What is called the rotator cuff, which leads from the shoulder blade to the head of the upper arm, consists of four separate ligaments. They are responsible for stabilizing the shoulder, for internal and external rotation, and for the lateral abduction of the arm.
Tears and damage to the rotator cuff
Wearing away of the ligaments is the most common cause of damage to the rotator cuff. This damage increases as one gets older. The pains are usually triggered by very minor injuries. To be sure, accidents (in sports or at work) may also be the cause. Shoulder luxations can also damage the rotator cuff. The supraspinatus tendon is most frequently affected. The arm usually can not be lifted up at the side. Subsequently, patients complain about pains even while at rest and during the night. in larger tears, they detect a significant loss of strength. In young patients and among athletes, operative reconstruction of the torn rotator cuff is necessary as early as possible. In older patients, an operation should be planned only after conservative therapy has been tried for 3 months without success. If shoulder stiffness exists in addition to damage to the rotator cuff, movement of the shoulder should be improved by intensive physical therapy before the operation.

Source data:

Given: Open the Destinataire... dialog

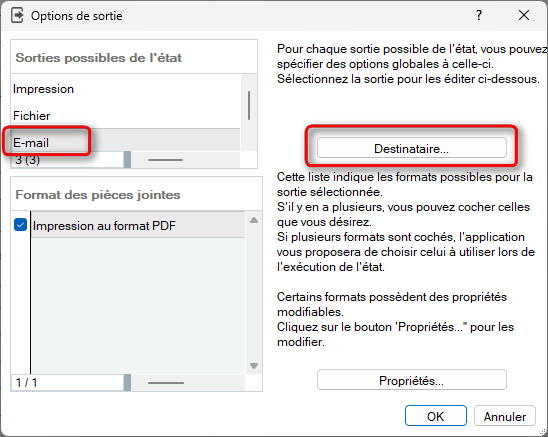Looking at the screenshot, I should coord(412,149).
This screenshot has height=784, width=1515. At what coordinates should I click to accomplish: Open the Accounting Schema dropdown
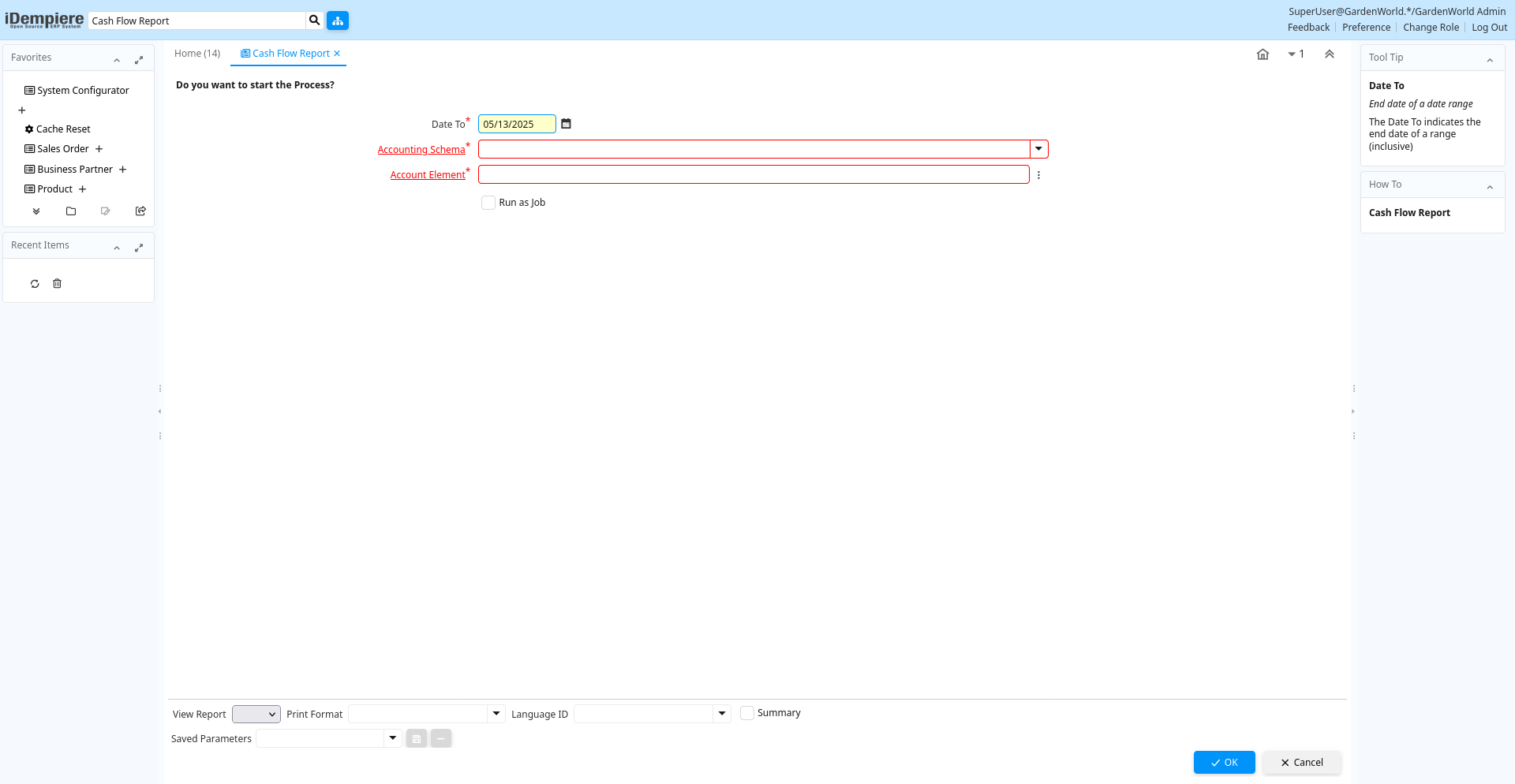1038,149
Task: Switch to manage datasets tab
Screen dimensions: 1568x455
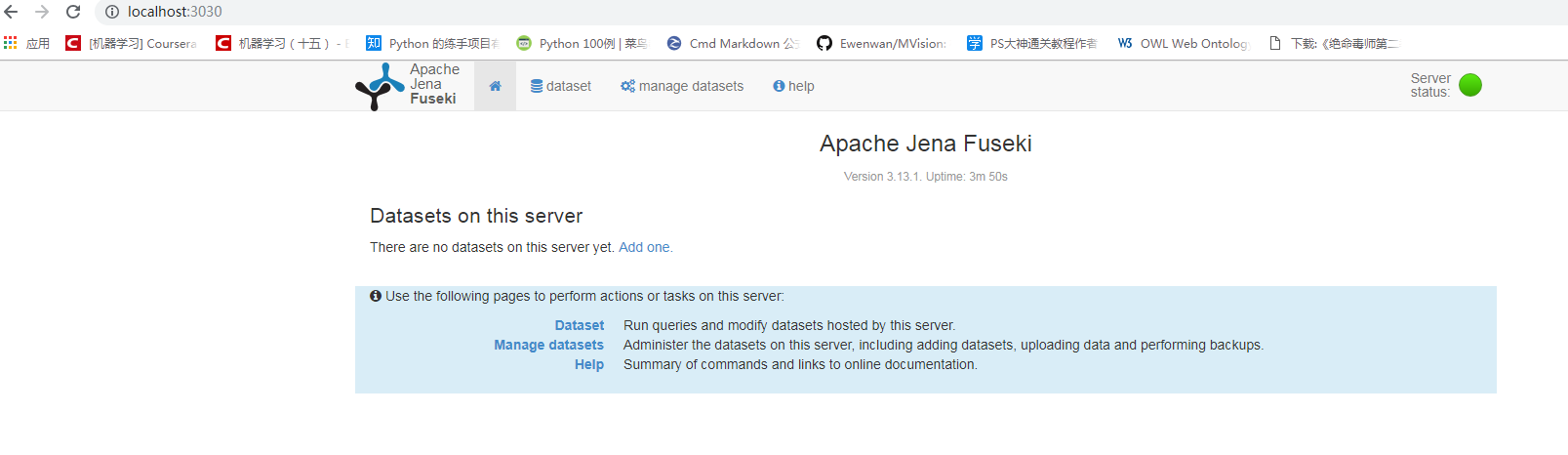Action: click(x=682, y=86)
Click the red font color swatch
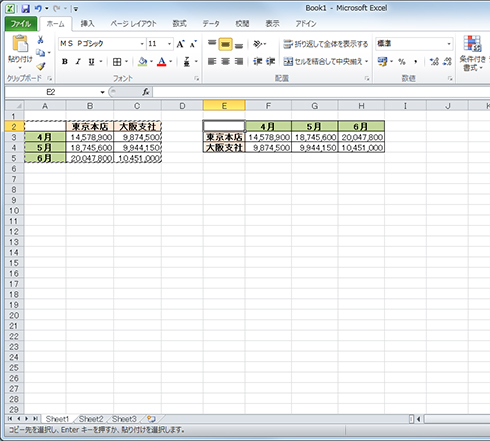490x441 pixels. [162, 62]
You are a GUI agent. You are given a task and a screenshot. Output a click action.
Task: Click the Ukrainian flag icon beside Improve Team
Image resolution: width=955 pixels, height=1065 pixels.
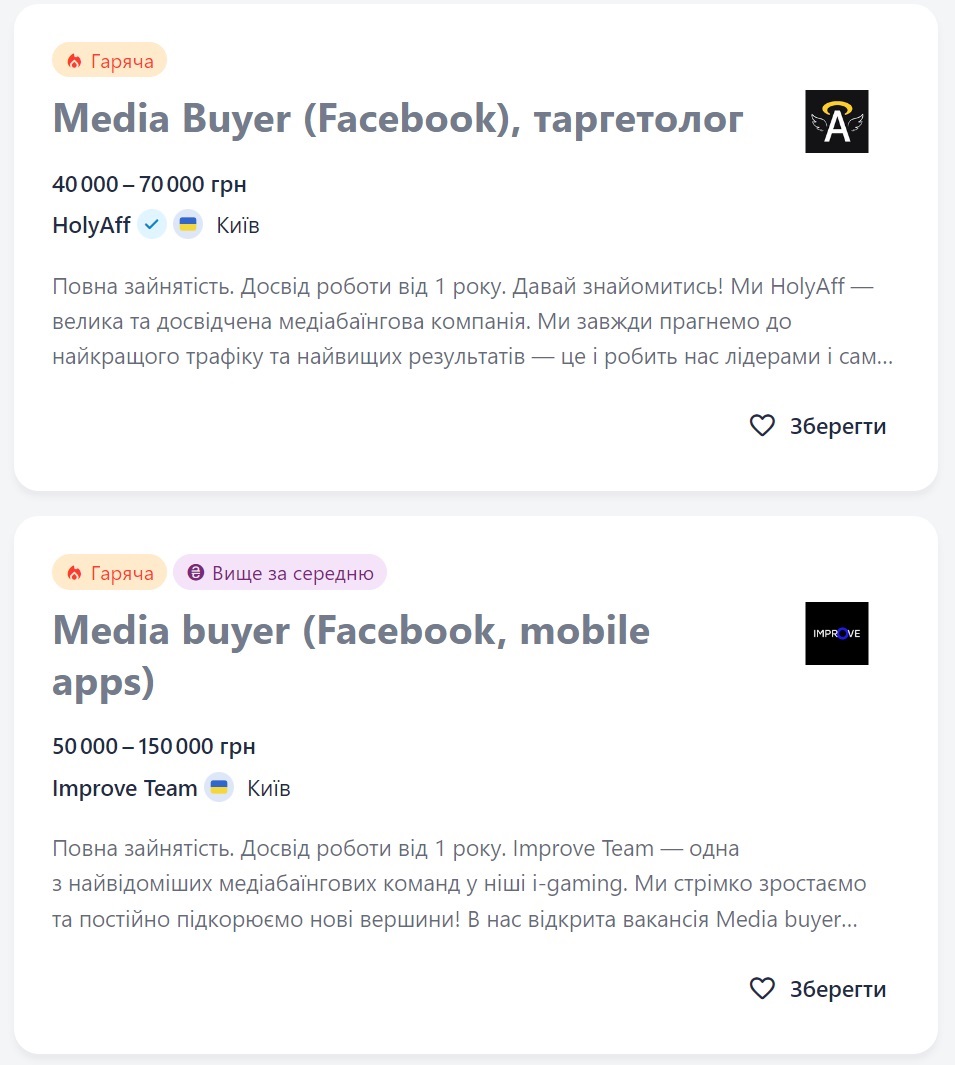click(x=219, y=788)
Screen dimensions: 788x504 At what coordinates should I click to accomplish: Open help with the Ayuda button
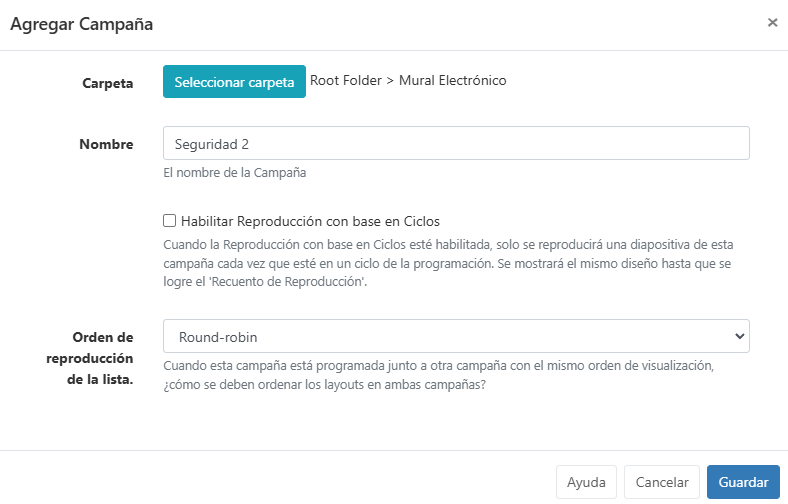coord(586,482)
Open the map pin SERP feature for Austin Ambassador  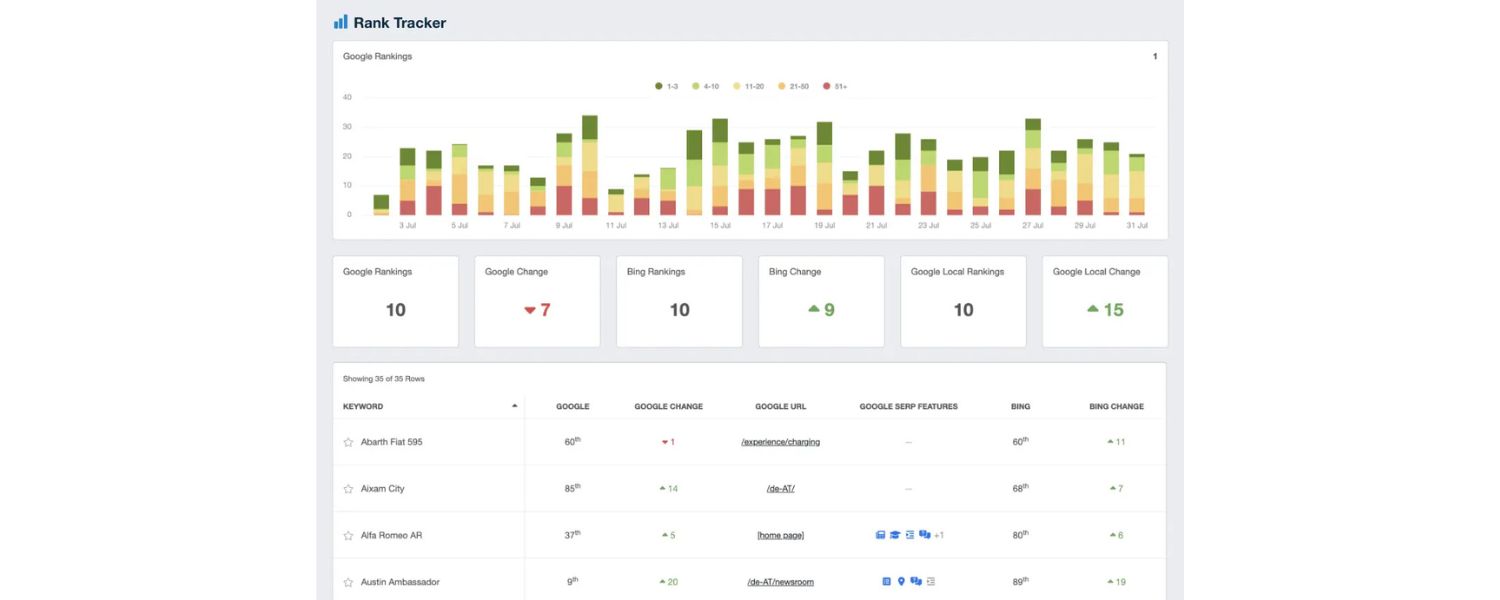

Exercise tasks:
[1] Decide whether each statement agrees with the rotator cuff text, and answer yes or no, quoting the deciding words: (a) The rotator cuff is made up of four separate ligaments. (b) The infraspinatus tendon is the one most often affected. (c) In older patients, an operation should be planned right away, without first trying other therapy.
[2] According to the rotator cuff text, what is the most common cause of damage to the rotator cuff?

Exercise results:
[1]
(a) Yes: "consists of four separate ligaments."
(b) No: "The supraspinatus tendon is most frequently affected."
(c) No: "In older patients, an operation should be planned only after conservative therapy has been tried for 3 months without success."

[2] Wearing away of the ligaments.